Please reproduce the listing below, swapping each "Identify the location of" for "Give the position of" and leaving everything else as it is.
--- begin DATA PROVIDED ---
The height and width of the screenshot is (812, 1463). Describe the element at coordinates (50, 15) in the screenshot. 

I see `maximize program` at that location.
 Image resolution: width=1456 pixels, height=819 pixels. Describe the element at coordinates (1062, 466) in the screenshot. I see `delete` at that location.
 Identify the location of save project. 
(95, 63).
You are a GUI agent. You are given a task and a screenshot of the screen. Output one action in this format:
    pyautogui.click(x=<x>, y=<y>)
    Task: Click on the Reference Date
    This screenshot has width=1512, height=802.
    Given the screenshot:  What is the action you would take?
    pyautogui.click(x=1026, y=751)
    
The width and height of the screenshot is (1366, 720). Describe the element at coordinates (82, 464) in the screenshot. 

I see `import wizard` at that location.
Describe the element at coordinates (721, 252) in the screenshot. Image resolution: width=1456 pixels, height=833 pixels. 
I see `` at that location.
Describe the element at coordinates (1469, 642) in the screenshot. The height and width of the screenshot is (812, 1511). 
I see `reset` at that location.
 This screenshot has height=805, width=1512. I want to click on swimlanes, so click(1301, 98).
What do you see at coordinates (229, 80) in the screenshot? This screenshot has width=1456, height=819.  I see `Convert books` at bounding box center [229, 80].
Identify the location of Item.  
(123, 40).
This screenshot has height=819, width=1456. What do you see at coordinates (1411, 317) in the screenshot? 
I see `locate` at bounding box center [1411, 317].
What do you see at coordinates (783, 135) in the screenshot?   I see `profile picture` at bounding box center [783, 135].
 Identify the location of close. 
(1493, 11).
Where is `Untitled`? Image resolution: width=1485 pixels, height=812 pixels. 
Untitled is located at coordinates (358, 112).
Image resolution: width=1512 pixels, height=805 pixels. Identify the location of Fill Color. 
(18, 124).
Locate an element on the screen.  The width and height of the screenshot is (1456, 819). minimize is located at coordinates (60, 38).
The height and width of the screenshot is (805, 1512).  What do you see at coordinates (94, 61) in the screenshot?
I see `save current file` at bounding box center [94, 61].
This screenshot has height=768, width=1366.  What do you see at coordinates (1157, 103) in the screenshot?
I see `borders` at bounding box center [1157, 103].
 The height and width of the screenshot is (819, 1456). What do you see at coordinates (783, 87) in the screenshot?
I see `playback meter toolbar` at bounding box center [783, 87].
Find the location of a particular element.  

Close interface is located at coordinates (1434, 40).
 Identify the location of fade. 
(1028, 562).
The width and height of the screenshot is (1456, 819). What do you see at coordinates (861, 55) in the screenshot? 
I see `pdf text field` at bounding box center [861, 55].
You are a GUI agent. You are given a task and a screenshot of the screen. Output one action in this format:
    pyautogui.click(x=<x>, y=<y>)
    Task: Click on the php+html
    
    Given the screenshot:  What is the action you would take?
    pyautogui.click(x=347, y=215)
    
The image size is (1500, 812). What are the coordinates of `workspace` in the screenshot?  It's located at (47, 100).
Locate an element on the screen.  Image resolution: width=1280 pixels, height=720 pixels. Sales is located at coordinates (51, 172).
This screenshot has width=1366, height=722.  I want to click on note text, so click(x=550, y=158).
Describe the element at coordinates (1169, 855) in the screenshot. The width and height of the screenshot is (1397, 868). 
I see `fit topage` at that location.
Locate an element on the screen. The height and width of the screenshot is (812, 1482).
--- end DATA PROVIDED ---
■ SOLUTION TO THIS EXERCISE
The height and width of the screenshot is (812, 1463). Describe the element at coordinates (50, 15) in the screenshot. 

I see `maximize program` at that location.
 Image resolution: width=1456 pixels, height=819 pixels. Describe the element at coordinates (1062, 466) in the screenshot. I see `delete` at that location.
 Give the position of save project. 
(95, 63).
You are a GUI agent. You are given a task and a screenshot of the screen. Output one action in this format:
    pyautogui.click(x=<x>, y=<y>)
    Task: Click on the Reference Date
    This screenshot has width=1512, height=802.
    Given the screenshot:  What is the action you would take?
    pyautogui.click(x=1026, y=751)
    
The width and height of the screenshot is (1366, 720). Describe the element at coordinates (82, 464) in the screenshot. 

I see `import wizard` at that location.
Describe the element at coordinates (721, 252) in the screenshot. Image resolution: width=1456 pixels, height=833 pixels. 
I see `` at that location.
Describe the element at coordinates (1469, 642) in the screenshot. The height and width of the screenshot is (812, 1511). 
I see `reset` at that location.
 This screenshot has height=805, width=1512. I want to click on swimlanes, so click(1301, 98).
What do you see at coordinates (229, 80) in the screenshot? This screenshot has width=1456, height=819.  I see `Convert books` at bounding box center [229, 80].
Give the position of Item.  
(123, 40).
This screenshot has height=819, width=1456. What do you see at coordinates (1411, 317) in the screenshot? 
I see `locate` at bounding box center [1411, 317].
What do you see at coordinates (783, 135) in the screenshot?   I see `profile picture` at bounding box center [783, 135].
 Give the position of close. 
(1493, 11).
Where is `Untitled`? Image resolution: width=1485 pixels, height=812 pixels. 
Untitled is located at coordinates (358, 112).
Image resolution: width=1512 pixels, height=805 pixels. Give the position of Fill Color. 
(18, 124).
Locate an element on the screen.  The width and height of the screenshot is (1456, 819). minimize is located at coordinates (60, 38).
The height and width of the screenshot is (805, 1512).  What do you see at coordinates (94, 61) in the screenshot?
I see `save current file` at bounding box center [94, 61].
This screenshot has height=768, width=1366.  What do you see at coordinates (1157, 103) in the screenshot?
I see `borders` at bounding box center [1157, 103].
 The height and width of the screenshot is (819, 1456). What do you see at coordinates (783, 87) in the screenshot?
I see `playback meter toolbar` at bounding box center [783, 87].
Find the location of a particular element.  

Close interface is located at coordinates (1434, 40).
 Give the position of fade. 
(1028, 562).
The width and height of the screenshot is (1456, 819). What do you see at coordinates (861, 55) in the screenshot? 
I see `pdf text field` at bounding box center [861, 55].
You are a GUI agent. You are given a task and a screenshot of the screen. Output one action in this format:
    pyautogui.click(x=<x>, y=<y>)
    Task: Click on the php+html
    
    Given the screenshot:  What is the action you would take?
    pyautogui.click(x=347, y=215)
    
The image size is (1500, 812). What are the coordinates of `workspace` in the screenshot?  It's located at (47, 100).
Locate an element on the screen.  Image resolution: width=1280 pixels, height=720 pixels. Sales is located at coordinates (51, 172).
This screenshot has width=1366, height=722.  I want to click on note text, so click(x=550, y=158).
Describe the element at coordinates (1169, 855) in the screenshot. The width and height of the screenshot is (1397, 868). 
I see `fit topage` at that location.
Locate an element on the screen. The height and width of the screenshot is (812, 1482).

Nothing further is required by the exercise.